Shortly after I started Per Square Mile, I produced an infographic that showed how big a city would have to be to house the world’s 7 billion people. There was a wrinkle, though—the city’s limits changed drastically depending on which real city it was modeled after. If we all lived like New Yorkers, for example, 7 billion people could fit into Texas. If we lived like Houstonians, though, we’d occupy much of the conterminous United States.
Here’s that infographic one more time, in case you haven’t seen it:
What’s missing from it is the land that it takes to support such a city. In articles and comments about my infographic, some people overlooked that aspect—either mistakenly or intentionally. They shouldn’t have. Cities’ land requirements far outstrip their immediate physical footprints. They include everything from farmland to transportation networks to forests and open space that recharge fresh water sources like rivers and aquifers. And more. Just looking at a city’s geographic extents ignores its more important ecological footprint. How much land would we really need if everyone lived like New Yorkers versus Houstonians?
It turns out that question is maddeningly difficult to answer. While some cities track resource use, most don’t. Of those that do, methodologies vary city to city, making comparisons nearly impossible. Plus, cities in most developed nations still use a shocking amount of resources, regardless of whether they are as dense as New York or as sprawling as Houston. Any comparison of the cities in my original infographic would be an exercise in futility at this point.

▶ DATA SEGMENT
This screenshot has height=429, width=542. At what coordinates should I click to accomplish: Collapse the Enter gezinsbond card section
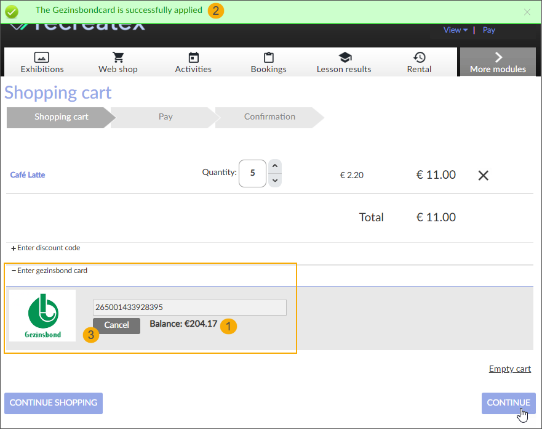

▶ EXERCISE OBJECTIVE
Resume the piece on how much land a city housing the world's 7 billion people would need, starting right after its final sentence.

▶ OUTPUT
But what we can do is compare different countries and how many resources their people—and their lifestyles—use. For countries, the differences are far, far greater than for cities. Plus, there’s a data set that allows for reliable comparisons—the National Footprint Account from the Global Footprint Network. Their methodology is based on peer-reviewed research by Mathias Wackernagel, the organization’s founder. It’s consistent and comprehensive. Each country’s footprint is assembled from sub-footprints, ranging from cropland to carbon to urbanization to fishing grounds. For my purposes, I used only terrestrial sub-footprints. I’ll let the results speak for themselves.
Global Footprint Network. 2011. National Footprint Accounts, 2011 Edition.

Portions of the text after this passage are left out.